#### [Objetivo 1]
Resume en dos oraciones el texto sobre cómo los pueblos nombran a sus dirigentes.
#### [Objetivo 2]
Por favor, cambia "real size" por "actual size" en las entradas que van desde la línea con "The image size is (113, 245)." hasta la línea con "Action: click(912, 87)", ambas incluidas. Copia solo esas líneas y deja todo lo demás igual.

#### [Texto de lectura]
En cambio, como señala Rudman, es irrefutable que es así como los
nombran y recuerdan sus pueblos y otros muchos pueblos. Nadie, que ni el
colega ni uno sepa o imagine (“nadie” en su sentido universal, claro),
nombra al presidente Sebastián o Juan Manuel. “¿Alguien recordará al
presidente Fernando, o Arturo, o Eduardo, o (...)”? Imposible frenarse y
no agregar si la historia nombrará a Mauricio, o a George, o a Mariano,
o a Angela, o a Silvio. “La cuestión –termina Rudman– es que estos
pueblos del sur del sur han hecho propios los nombres propios de sus
dirigentes; los han comunizado (...). En síntesis, nombres propios
devenidos comunes, poniendo patas arriba la mesa prolijita de la
gramática de la vida. Enhorabuena.”

(Entradas de una fuente de datos)

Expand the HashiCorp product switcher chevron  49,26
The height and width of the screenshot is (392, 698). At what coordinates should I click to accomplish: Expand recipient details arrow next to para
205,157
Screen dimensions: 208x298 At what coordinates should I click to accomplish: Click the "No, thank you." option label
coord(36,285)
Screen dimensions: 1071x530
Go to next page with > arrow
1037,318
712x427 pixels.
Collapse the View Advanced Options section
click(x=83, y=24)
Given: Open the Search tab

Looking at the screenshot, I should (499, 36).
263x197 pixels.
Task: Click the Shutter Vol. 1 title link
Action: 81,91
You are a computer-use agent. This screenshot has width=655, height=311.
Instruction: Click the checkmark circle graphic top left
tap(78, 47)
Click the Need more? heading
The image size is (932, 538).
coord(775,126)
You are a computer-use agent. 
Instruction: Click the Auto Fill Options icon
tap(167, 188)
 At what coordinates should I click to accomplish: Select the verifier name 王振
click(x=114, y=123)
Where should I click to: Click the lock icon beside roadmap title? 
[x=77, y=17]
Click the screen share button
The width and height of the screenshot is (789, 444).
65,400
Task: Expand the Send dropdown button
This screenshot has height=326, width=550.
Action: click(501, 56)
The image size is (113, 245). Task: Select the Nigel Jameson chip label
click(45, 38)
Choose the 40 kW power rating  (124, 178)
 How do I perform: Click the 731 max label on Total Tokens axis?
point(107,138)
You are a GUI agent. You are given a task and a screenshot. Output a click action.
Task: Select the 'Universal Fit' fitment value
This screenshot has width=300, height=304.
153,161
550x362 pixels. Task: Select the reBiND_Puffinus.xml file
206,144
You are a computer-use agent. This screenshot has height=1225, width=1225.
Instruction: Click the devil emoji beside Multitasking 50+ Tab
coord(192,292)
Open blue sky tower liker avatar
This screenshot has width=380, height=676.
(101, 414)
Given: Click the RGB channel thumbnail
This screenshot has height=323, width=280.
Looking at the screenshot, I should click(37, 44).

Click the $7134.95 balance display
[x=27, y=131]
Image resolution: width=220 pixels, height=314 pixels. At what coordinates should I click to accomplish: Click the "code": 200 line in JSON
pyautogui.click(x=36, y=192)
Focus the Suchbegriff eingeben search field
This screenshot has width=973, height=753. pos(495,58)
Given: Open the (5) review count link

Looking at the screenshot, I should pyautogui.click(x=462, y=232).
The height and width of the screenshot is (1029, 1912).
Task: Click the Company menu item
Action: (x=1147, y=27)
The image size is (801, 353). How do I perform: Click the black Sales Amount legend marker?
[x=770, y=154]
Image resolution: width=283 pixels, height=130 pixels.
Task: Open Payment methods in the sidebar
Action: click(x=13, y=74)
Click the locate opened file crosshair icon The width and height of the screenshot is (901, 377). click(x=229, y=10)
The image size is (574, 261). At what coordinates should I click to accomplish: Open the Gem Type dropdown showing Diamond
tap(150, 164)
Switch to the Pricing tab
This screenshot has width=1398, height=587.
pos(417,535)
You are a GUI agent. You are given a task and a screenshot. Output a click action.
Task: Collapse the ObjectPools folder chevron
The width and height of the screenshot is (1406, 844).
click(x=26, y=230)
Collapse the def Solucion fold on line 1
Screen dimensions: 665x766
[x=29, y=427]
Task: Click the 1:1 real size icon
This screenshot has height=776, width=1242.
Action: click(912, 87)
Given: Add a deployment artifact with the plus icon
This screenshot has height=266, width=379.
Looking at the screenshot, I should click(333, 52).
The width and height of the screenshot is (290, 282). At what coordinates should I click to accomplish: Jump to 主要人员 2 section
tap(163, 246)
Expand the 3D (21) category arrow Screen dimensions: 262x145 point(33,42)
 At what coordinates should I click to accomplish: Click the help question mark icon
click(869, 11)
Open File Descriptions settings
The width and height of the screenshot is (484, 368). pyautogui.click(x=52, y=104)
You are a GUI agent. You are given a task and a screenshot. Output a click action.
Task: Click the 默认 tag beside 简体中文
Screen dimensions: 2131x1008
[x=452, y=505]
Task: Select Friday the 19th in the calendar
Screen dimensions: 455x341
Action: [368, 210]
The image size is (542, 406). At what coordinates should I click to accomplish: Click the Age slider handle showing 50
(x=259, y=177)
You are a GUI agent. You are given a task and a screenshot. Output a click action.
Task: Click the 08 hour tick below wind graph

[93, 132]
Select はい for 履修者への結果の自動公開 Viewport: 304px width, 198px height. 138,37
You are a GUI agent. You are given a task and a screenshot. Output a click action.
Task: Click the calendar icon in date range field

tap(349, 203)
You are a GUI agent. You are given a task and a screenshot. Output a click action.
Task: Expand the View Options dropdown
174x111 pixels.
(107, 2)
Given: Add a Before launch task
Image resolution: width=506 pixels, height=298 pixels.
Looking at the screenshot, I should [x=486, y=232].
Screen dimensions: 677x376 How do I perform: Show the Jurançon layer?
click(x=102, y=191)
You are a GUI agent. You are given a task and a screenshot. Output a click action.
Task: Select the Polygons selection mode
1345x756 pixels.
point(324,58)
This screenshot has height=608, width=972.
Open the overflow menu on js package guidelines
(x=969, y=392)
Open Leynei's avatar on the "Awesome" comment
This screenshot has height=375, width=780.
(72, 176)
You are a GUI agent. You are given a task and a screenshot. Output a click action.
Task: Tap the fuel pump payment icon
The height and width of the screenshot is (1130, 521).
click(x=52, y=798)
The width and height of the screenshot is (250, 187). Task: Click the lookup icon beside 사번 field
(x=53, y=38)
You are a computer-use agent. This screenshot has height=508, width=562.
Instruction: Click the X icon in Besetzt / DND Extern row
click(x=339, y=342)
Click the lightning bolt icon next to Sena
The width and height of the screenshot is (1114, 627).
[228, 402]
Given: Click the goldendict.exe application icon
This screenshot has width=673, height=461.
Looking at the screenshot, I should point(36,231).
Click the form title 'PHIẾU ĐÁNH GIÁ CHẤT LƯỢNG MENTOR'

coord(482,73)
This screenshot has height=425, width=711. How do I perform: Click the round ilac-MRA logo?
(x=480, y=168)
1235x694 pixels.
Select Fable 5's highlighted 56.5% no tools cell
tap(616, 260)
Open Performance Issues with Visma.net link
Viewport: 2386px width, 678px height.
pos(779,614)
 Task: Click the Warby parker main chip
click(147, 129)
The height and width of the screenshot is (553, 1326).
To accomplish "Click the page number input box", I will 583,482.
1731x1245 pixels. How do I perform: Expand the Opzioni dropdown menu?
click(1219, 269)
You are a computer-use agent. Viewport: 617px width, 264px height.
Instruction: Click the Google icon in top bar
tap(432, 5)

#### [Solución 1]
Según Rudman, los pueblos del sur del sur han hecho propios los nombres propios de sus dirigentes y los han vuelto comunes, algo que celebra con un «Enhorabuena». En cambio, nadie nombra al presidente Sebastián o Juan Manuel, y se duda de que alguien vaya a recordar a otros presidentes por su nombre.

#### [Solución 2]
The image size is (113, 245). Task: Select the Nigel Jameson chip label
click(45, 38)
Choose the 40 kW power rating  (124, 178)
 How do I perform: Click the 731 max label on Total Tokens axis?
point(107,138)
You are a GUI agent. You are given a task and a screenshot. Output a click action.
Task: Select the 'Universal Fit' fitment value
This screenshot has width=300, height=304.
153,161
550x362 pixels. Task: Select the reBiND_Puffinus.xml file
206,144
You are a computer-use agent. This screenshot has height=1225, width=1225.
Instruction: Click the devil emoji beside Multitasking 50+ Tab
coord(192,292)
Open blue sky tower liker avatar
This screenshot has width=380, height=676.
(101, 414)
Given: Click the RGB channel thumbnail
This screenshot has height=323, width=280.
Looking at the screenshot, I should click(37, 44).

Click the $7134.95 balance display
[x=27, y=131]
Image resolution: width=220 pixels, height=314 pixels. At what coordinates should I click to accomplish: Click the "code": 200 line in JSON
pyautogui.click(x=36, y=192)
Focus the Suchbegriff eingeben search field
This screenshot has width=973, height=753. pos(495,58)
Given: Open the (5) review count link

Looking at the screenshot, I should pyautogui.click(x=462, y=232).
The height and width of the screenshot is (1029, 1912).
Task: Click the Company menu item
Action: (x=1147, y=27)
The image size is (801, 353). How do I perform: Click the black Sales Amount legend marker?
[x=770, y=154]
Image resolution: width=283 pixels, height=130 pixels.
Task: Open Payment methods in the sidebar
Action: click(x=13, y=74)
Click the locate opened file crosshair icon The width and height of the screenshot is (901, 377). click(x=229, y=10)
The image size is (574, 261). At what coordinates should I click to accomplish: Open the Gem Type dropdown showing Diamond
tap(150, 164)
Switch to the Pricing tab
This screenshot has width=1398, height=587.
pos(417,535)
You are a GUI agent. You are given a task and a screenshot. Output a click action.
Task: Collapse the ObjectPools folder chevron
The width and height of the screenshot is (1406, 844).
click(x=26, y=230)
Collapse the def Solucion fold on line 1
Screen dimensions: 665x766
[x=29, y=427]
Task: Click the 1:1 actual size icon
This screenshot has height=776, width=1242.
Action: click(912, 87)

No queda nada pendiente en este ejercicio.